Andrey Fedkov of Sokol became the top goalscorer with 26 goals.

| Pos | Teamv; t; e; | Pld | W | D | L | GF | GA | GD | Pts | Promotion or relegation |
| 1 | Sokol Saratov (P) | 38 | 28 | 5 | 5 | 75 | 27 | +48 | 89 | Promotion to Top Division |
| 2 | Torpedo-ZIL Moscow (P) | 38 | 24 | 8 | 6 | 59 | 28 | +31 | 80 |
| 3 | Rubin Kazan | 38 | 24 | 6 | 8 | 58 | 28 | +30 | 78 |  |
| 4 | Shinnik Yaroslavl | 38 | 20 | 11 | 7 | 55 | 33 | +22 | 71 |
| 5 | Kristall Smolensk | 38 | 19 | 4 | 15 | 60 | 49 | +11 | 61 |
| 6 | Amkar Perm | 38 | 17 | 9 | 12 | 50 | 38 | +12 | 60 |
| 7 | Gazovik-Gazprom Izhevsk | 38 | 18 | 5 | 15 | 52 | 52 | 0 | 59 |
| 8 | Lokomotiv Chita | 38 | 16 | 5 | 17 | 47 | 51 | −4 | 53 |
| 9 | Lada-Togliatti | 38 | 14 | 10 | 14 | 55 | 49 | +6 | 52 |
| 10 | Tom Tomsk | 38 | 14 | 10 | 14 | 33 | 28 | +5 | 52 |
| 11 | Arsenal Tula | 38 | 13 | 13 | 12 | 42 | 39 | +3 | 52 |
| 12 | Baltika Kaliningrad | 38 | 15 | 6 | 17 | 37 | 46 | −9 | 51 |
| 13 | Volgar-Gazprom Astrakhan | 38 | 13 | 12 | 13 | 43 | 39 | +4 | 51 |
| 14 | Metallurg Krasnoyarsk | 38 | 15 | 5 | 18 | 37 | 49 | −12 | 50 |
| 15 | Spartak Nalchik | 38 | 13 | 9 | 16 | 34 | 44 | −10 | 48 |
| 16 | Nosta Novotroitsk (R) | 38 | 12 | 10 | 16 | 41 | 51 | −10 | 46 | Relegation to Second Division |
| 17 | Zhemchuzhina Sochi (R) | 38 | 12 | 7 | 19 | 45 | 70 | −25 | 43 |
| 18 | Metallurg Lipetsk (R) | 38 | 10 | 9 | 19 | 40 | 53 | −13 | 39 |
| 19 | Spartak-Chukotka Moscow (R) | 38 | 4 | 4 | 30 | 29 | 58 | −29 | 16 |
| 20 | Lokomotiv St. Petersburg (R) | 38 | 3 | 4 | 31 | 27 | 87 | −60 | 13 |

===Second Division===
Of six clubs that finished first in their respective Second Division zones, three play-off winners were promoted to the First Division:

However, later Severstal refused promotion, and their place was taken by Khimki.

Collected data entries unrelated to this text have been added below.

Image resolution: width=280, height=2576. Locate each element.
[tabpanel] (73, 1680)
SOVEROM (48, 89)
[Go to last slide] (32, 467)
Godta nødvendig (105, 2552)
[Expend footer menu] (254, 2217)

| Team 1 | Agg.Tooltip Aggregate score | Team 2 | 1st leg | 2nd leg |
|---|---|---|---|---|
| FC Severstal Cherepovets (West) | 3–3 | FC Khimki (Centre) | 1–0 | 2–3 |
| FC Svetotekhnika Saransk (Povolzhye) | 0–1 | FC Kuban Krasnodar (South) | 0–1 | 0–0 |
| FC Neftekhimik Nizhnekamsk (Ural) | 4–1 | FC Metallurg Novokuznetsk (East) | 2–0 | 2–1 |

==Cup==
The Russian Cup was won by Lokomotiv Moscow, who beat CSKA Moscow 3–2 after extra time.

==UEFA club competitions==

===UEFA Cup 1999–2000===
Spartak Moscow played in the third round of the 1999–2000 UEFA Cup, where they lost to Leeds United A.F.C. on away goals.

===UEFA Intertoto Cup 2000===
Zenit Saint Petersburg reached the final of the UEFA Intertoto Cup 2000 after eliminating NK Primorje, Tatabánya FC, and Bradford City A.F.C. In the final, Zenit lost 3–4 on aggregate to Celta de Vigo.

===UEFA Champions League 2000-01===
Lokomotiv Moscow failed to qualify for the group stage of the 2000–01 UEFA Champions League, losing 1–6 on aggregate to Beşiktaş J.K. in the third qualifying round.

Spartak Moscow, who qualified for the group stage automatically, finished in the second position, one point behind Real Madrid in Group A which also contained Bayer Leverkusen and Sporting Clube de Portugal.

===UEFA Cup 2000-01===
Of the four Russian clubs which played in the 2000–01 UEFA Cup, only Lokomotiv Moscow qualified for the second round. Torpedo Moscow lost 2–5 on aggregate to Lausanne Sports, CSKA Moscow 0–1 to Viborg FF (after extra time), and Spartak Vladikavkaz 0–5 to Amica Wronki.

Lokomotiv overcome PFC Naftex Burgas in the first round and FK Inter Bratislava in the second round, qualifying for the spring phase of the UEFA Cup.